Die Wut schreit
Was hat die Leidensgeschichte der Kassandra mit unserer Zeit gemeinsam? Mehr als wir denken. Das Unitheater Basel bringt die Sage der griechischen Seherin auf ihre Bühne und behandelt damit auf kreative Art die Vorfälle der mutmasslichen sexuellen Übergriffe an der Uni Basel.
Ein lauter Knall. Kassandra hat ein vor sich aufgestelltes Brett zerschlagen. In einer Wucht steht sie auf und wendet sich zum Publikum: «Und Sie, Professor Doktor Doktor Honoris causa multipler – du hast meinen Bericht gelesen und du schweigst!» Alle ziehen sich Sturmmasken über. Und kurz darauf beginnen sie zu singen.
Das Unitheater feiert heute Premiere mit ihrem Theaterstück «Kassandra». Ausgehend von den mutmasslichen sexuellen Vorfällen an der Uni Basel haben die Studierenden das tragische Schicksal der griechischen Seherin, die Namensgeberin des Stücks, mit den Erlebnissen der ehemaligen Doktorierenden der Uni verbunden. «Ich bin der Überzeugung, dass wir in den politischen Zeiten, in denen wir leben, dringend gemeinsam kreative Wege finden müssen, um Widerstand zu leisten», meint Regisseur*in Tamea Wissmann.
Die Figur der Kassandra eigne sich gut für diese Erzählung. Als tragische Heldin der griechischen Mythologie ist Kassandra heute aktueller denn je. Sie hat Apollons Annäherungsversuch abgelehnt, was ihr schliesslich zum Verhängnis wurde. Aus Wut über ihre Zurückweisung legte Apollon einen Fluch auf Kassandra: Nie wieder sollte eine Menschenseele ihren Weissagungen Glauben schenken. «Kassandra verkörpert den ständigen Kampf um Glaubwürdigkeit, dem sich Betroffene stellen müssen, sobald sie sich entscheiden, sich mit ihren Gewalterfahrungen an die Uni als Institution zu wenden», sagt Wissmann und verdeutlicht die politische Dimension des Stücks. Die Produktion der Studierenden ist unmissverständlich ein Anklagen ihrer Uni.
Anfang November 2024 hat eine Sendung von SRF-Kassensturz offenbart, wie die Uni Basel mit zwei Vorfällen von mutmasslichem sexuellem Übergriff umgegangen ist. Die zwei beschuldigten Professoren erhielten in beiden Fällen eine Abmahnung – sie lehren und forschen bis heute an der Uni Basel.
«Kassandra» ist Wut und Empörung. Immer wieder wird geschrien und gesungen, es wird kriegerisch und mit stampfenden Schritten getanzt. Die Spielenden hinterfragen Strukturen und Hierarchien in der akademischen Welt. Ihr Vorwurf ist deutlich: Die Uni Basel habe die betroffenen Doktorierenden im Stich gelassen. Auch in der Sendung von SRF-Kassensturz steht die Uni Basel in der Kritik. Wieso wurde den Professoren nicht gekündigt? Unisprecher Matthias Geering möchte zu den Vorwürfen der Theatermacher*innen keine Stellung nehmen und verweist auf frühere Stellungnahmen.
--------
* [Arbeitsaufträge]
1. Erkläre in ein bis drei Sätzen, weshalb sich die Figur der Kassandra laut dem Artikel über das Stück «Kassandra» für diese Erzählung eignet.
2. Was geschah laut dem Artikel über das Stück «Kassandra» mit den beiden beschuldigten Professoren?
3. Führe den Artikel über das Stück «Kassandra» im Anschluss an seinen letzten Satz weiter.
Die Auflistung stammt aus einer anderen Quelle als der Artikel.

* [Datenteil]
--------
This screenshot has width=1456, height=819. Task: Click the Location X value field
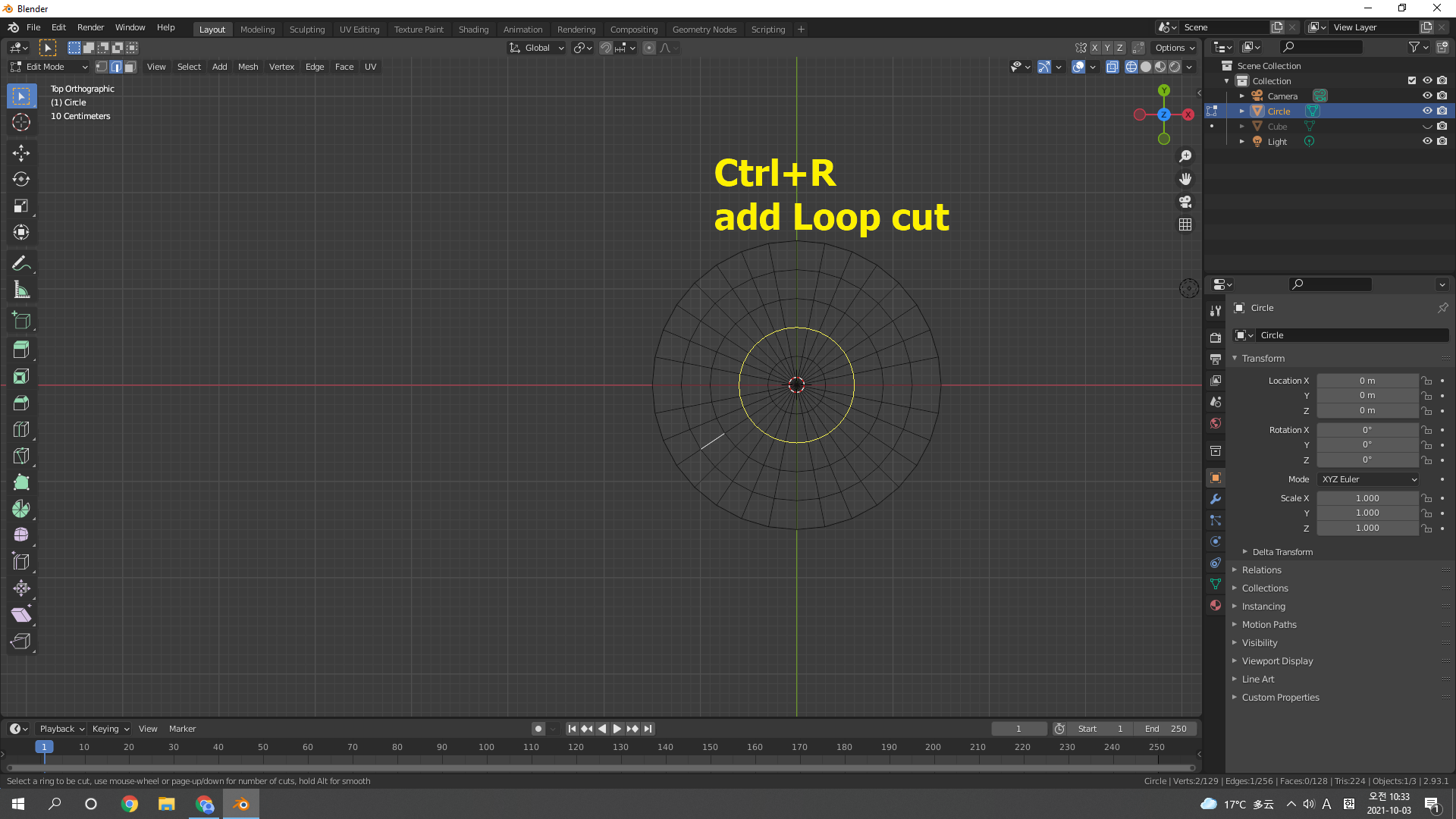coord(1367,381)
--------
* [Die Antworten]
1. Kassandra wies Apollons Annäherungsversuch ab, worauf er sie aus Wut verfluchte, sodass niemand mehr ihren Weissagungen glaubte. Laut Tamea Wissmann verkörpert sie damit den ständigen Kampf um Glaubwürdigkeit, dem sich Betroffene stellen müssen, sobald sie sich mit ihren Gewalterfahrungen an die Uni als Institution wenden.

2. Sie erhielten jeweils eine Abmahnung und lehren und forschen bis heute an der Uni Basel.

3.
Die Vizedirektorin der Uni Basel Nadja Braun Binder führte in einem Interview mit der Basler Zeitung aus: «Die Uni hatte aus meiner Sicht in beiden Fällen rechtlich gar nicht die Möglichkeit, den Professoren zu kündigen». In beiden Fällen habe man auf die Empfehlung einer juristischen Person gehört.
Als Reaktion auf die vorgeworfenen Vorfälle von sexueller Belästigung sehe die Uni Basel vor, die Koordinationsstelle Persönliche Integrität zu einer Fachstelle aufzuwerten, sagte Braun Binder der BaZ. Auch Awareness-Kampagnen seien geplant und es soll freiwillige Schulungen geben für Professoren.
Für die Studierenden des Unitheaters sind diese Massnahmen der Uni too little too late. Sie sind sich einig: Wenn sich wirklich etwas an der Situation ändern soll, brauche es strukturelle Veränderungen. «Die strukturellen Prozesse der Universität versagen auf ganzer Linie. Stattdessen werden der Ruf und das Image der Universität geschützt.» Die Uni verweist in einer Mitteilung auch auf das Persönlichkeitsrecht, das schützenswert sei. So begründet sie die Art und den Umfang, wie sie zu den Fällen kommuniziert hat. Einige Studierende und auch Aktivist*innen haben dafür kein Verständnis: Die aktivistische Gruppe Revolutionäres Antipatriarchales Bündnis Basel (RAB) warf der Uni Täterschutz vor und veröffentlichte nach dem Kassensturz-Bericht die Namen der beschuldigten Professoren via Plakaten auf dem Campus.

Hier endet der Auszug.